The governor of Okinawa in southern Japan said on Tuesday the region will hold a referendum on February 24 over an unpopular project to move a US airbase.
The symbolic, non-binding vote may draw renewed attention to the plight of Okinawans, who have fought against the Japanese-US joint plan to close the US Marines’ Futenma Air Station in an urban area and move it to a sparsely populated part of the island region.
It comes also after years of local protests against heavy US military presence have fallen on deaf ears in Tokyo and Washington.
Governor Denny Tamaki, elected in September after campaigning against the relocation plans, said the referendum will be an opportunity for local residents to voice their views publicly.

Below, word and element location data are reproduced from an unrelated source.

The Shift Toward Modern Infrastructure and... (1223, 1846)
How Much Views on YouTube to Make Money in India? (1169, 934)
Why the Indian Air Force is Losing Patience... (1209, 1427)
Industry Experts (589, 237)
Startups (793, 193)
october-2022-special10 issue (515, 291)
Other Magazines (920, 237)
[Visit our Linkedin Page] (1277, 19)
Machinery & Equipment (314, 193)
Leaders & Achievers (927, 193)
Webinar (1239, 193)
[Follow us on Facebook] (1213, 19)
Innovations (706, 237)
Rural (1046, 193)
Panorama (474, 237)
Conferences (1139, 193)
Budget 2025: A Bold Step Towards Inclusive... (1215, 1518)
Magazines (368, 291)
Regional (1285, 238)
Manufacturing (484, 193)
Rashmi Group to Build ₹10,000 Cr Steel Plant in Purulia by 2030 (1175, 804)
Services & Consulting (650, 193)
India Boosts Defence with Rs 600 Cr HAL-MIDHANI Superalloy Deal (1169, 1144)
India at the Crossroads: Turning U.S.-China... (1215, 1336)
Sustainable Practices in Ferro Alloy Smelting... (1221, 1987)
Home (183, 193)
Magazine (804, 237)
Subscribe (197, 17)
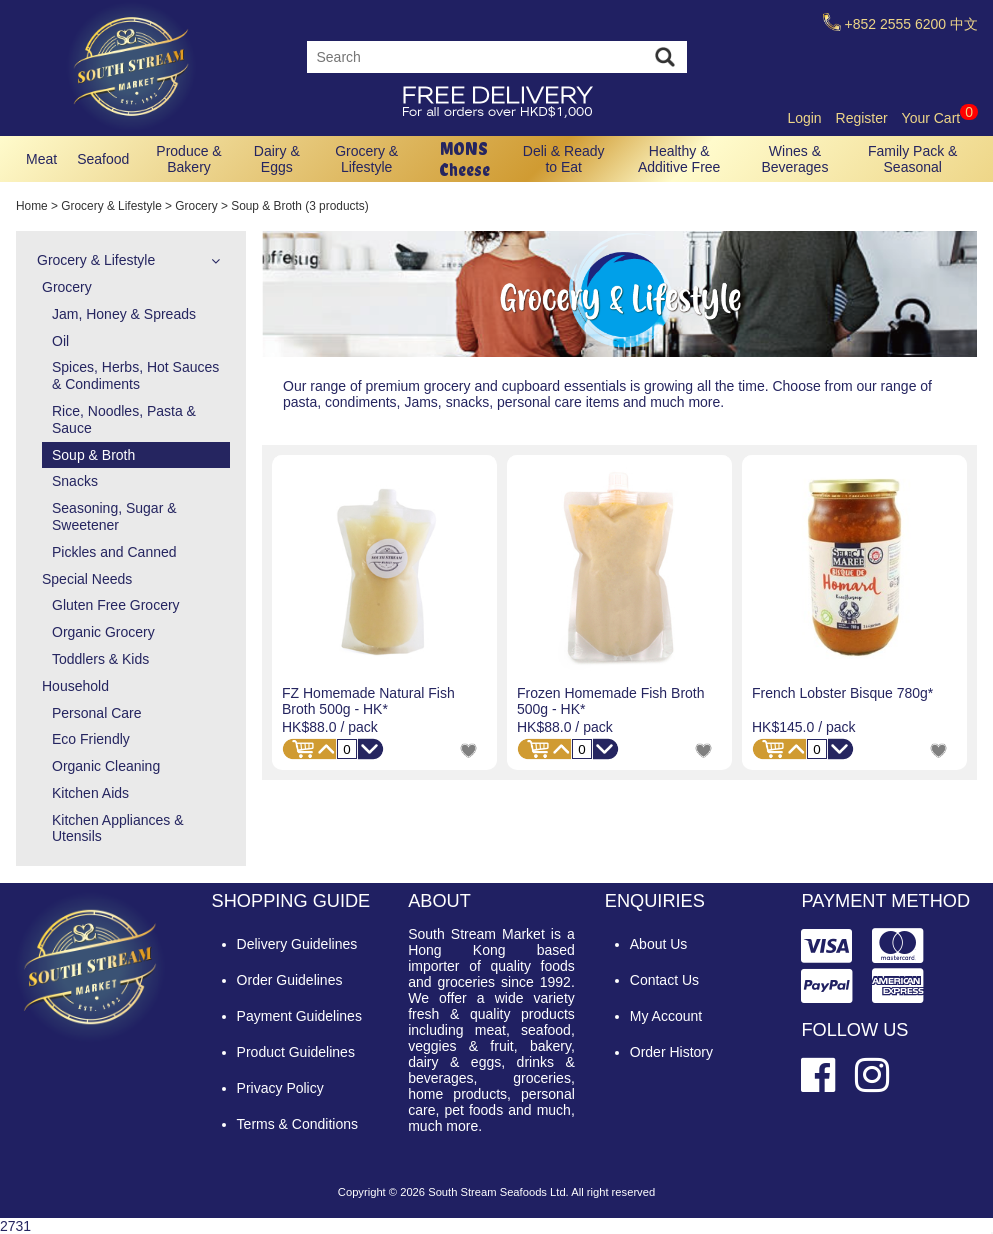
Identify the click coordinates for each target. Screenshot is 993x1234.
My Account (666, 1016)
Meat (41, 159)
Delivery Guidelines (297, 944)
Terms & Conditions (297, 1124)
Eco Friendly (91, 739)
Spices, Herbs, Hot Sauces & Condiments (135, 375)
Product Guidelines (296, 1052)
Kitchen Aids (90, 793)
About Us (659, 944)
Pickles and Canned (114, 552)
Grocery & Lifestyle (366, 159)
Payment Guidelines (299, 1016)
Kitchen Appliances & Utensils (118, 828)
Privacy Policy (280, 1088)
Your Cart (940, 118)
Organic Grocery (103, 632)
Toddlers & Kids (100, 659)
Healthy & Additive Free (679, 159)
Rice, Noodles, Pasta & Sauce (124, 419)
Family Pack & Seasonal (912, 159)
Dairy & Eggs (277, 159)
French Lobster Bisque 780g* (842, 693)
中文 (964, 24)
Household (75, 686)
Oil (60, 341)
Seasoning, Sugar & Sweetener (114, 516)
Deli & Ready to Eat (564, 159)
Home (32, 206)
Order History (671, 1052)
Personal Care (97, 713)
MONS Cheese (464, 159)
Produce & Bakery (188, 159)
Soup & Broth (93, 455)
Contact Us (664, 980)
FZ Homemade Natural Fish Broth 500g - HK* (368, 701)
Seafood (103, 159)
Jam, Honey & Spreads (124, 314)
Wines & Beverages (794, 159)
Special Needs (87, 579)
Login (804, 118)
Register (862, 118)
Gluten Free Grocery (116, 605)
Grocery (196, 206)
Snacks (75, 481)
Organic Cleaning (106, 766)
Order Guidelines (290, 980)
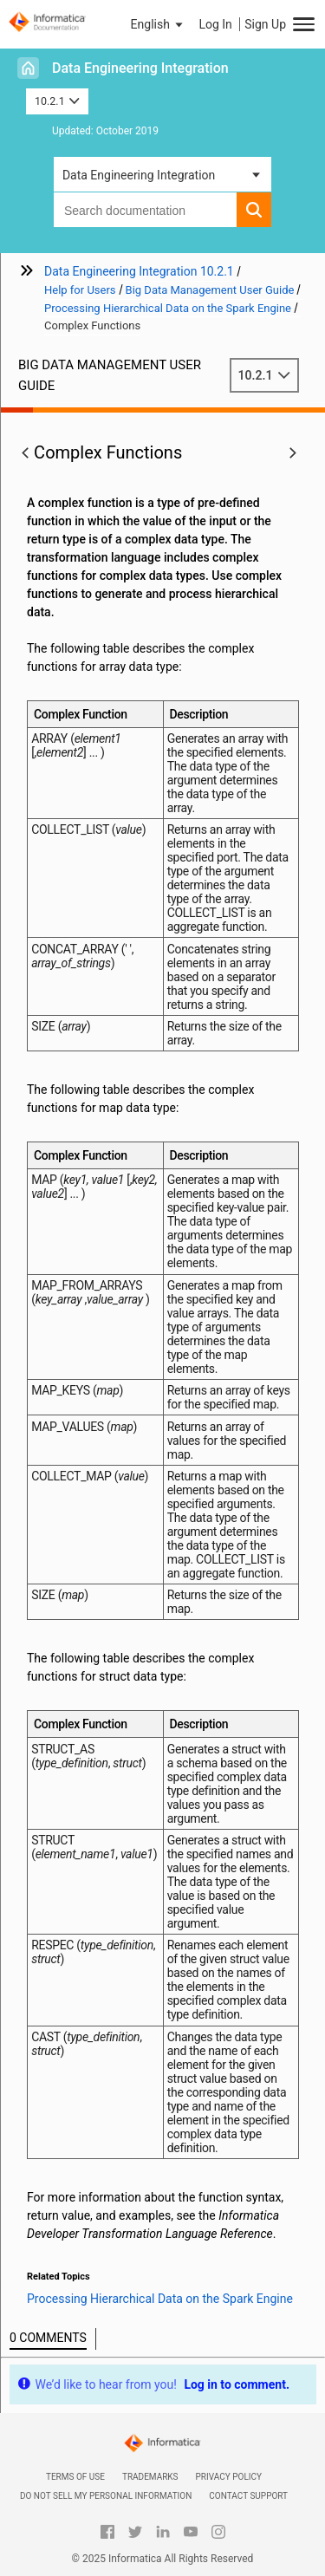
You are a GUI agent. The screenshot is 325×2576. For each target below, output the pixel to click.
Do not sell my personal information (106, 2496)
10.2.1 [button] (57, 100)
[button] (159, 24)
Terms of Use (75, 2477)
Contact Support (248, 2496)
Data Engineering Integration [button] (138, 175)
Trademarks (150, 2477)
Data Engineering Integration (140, 68)
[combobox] (145, 209)
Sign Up (265, 24)
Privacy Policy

“It is significant as it will serve as an extremely important opportunity for local residents to articulate their wishes. I will encourage as many people as possible to participate in this exercise,” Tamaki told local journalists in Okinawa.
A vote against the proposed relocation could pile fresh pressure on the central government, which has argued that the plan is the best way to ensure Japan’s national defense while reducing the current burden on Okinawa.
Okinawa accounts for less than one percent of Japan’s total land area but hosts more than half of the approximately 47,000 American military personnel stationed in Japan.
Noise, accidents, and crimes committed by military personnel and civilian base employees have long angered local residents, as has the perceived refusal of other parts of the country to share Okinawa’s burden.
But the archipelago’s location near Taiwan has long been viewed as having huge strategic importance for US forward positioning in Asia.